The company hopes that sharing the report will encourage corporations to understand their impact on natural resources and encourage take-up of the Natural Capital Protocol, being published next year as a guide to evaluate that impact.

Kering, which had €10bn ($11.1bn, £7.1bn) revenues last year, envisages its report enabling better decision-making so that companies can reduce their environmental impact and react to supply chain changes, such as fluctuations in raw material quality and availability.

This could produce better strategies underpinning more resilient business in an atmosphere of environmental challenges triggered by climate change, says the company.

The Kering report measures greenhouse gas emissions, water use, air and water pollution, land use changes and waste created by its offices, transport and retail activities within the group and in its supply chain.

The company is already concentrating on improving its manufacturing processes and the efficiency of its stores and other bases and transport.

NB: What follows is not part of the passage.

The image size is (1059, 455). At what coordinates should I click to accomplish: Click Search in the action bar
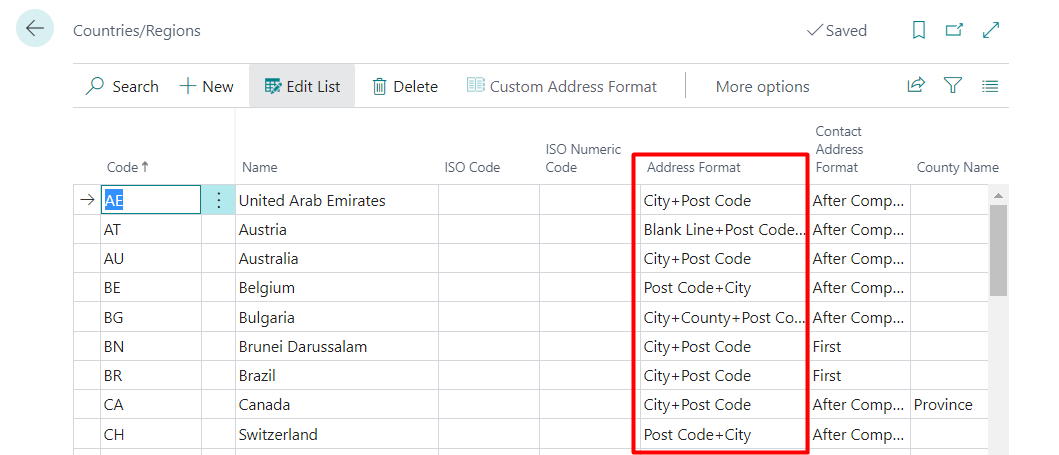point(122,86)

It says that without the measures outlined in the report the effects would have been 40% greater.

The report records that 93% of total environmental impact is within the supply chain and more than half of it involves raw material production. It says 35% is produced by greenhouse gas and 27% from land use.

Among the materials used, 35% of the impact is from leather and 17% from cotton.

Marie-Claire Daveu, Kering’s chief sustainability officer and head of international institutional affairs, said: “The EP&L analysis provides us with critical new insights into our business, highlighting where we can design and implement innovative solutions to mitigate our environmental impact, while creating new business opportunities.

“At Kering we believe that it is important to be transparent with our peers and stakeholders as it is only through collaboration that we will be able to scale sustainability solutions and make a difference beyond our own business and supply chains, for society and nature more broadly.”

Richard Branson, the Virgin Group founder, commented: “Businesses that measure and value their true impacts have a better chance of mitigating increasing environmental risks and unleashing the innovation urgently needed to hasten the transition to a net zero emissions economy by 2050.”

Peter Bakker, president of the World Business Council for Sustainable Development, said Kering was “paving the way forward”.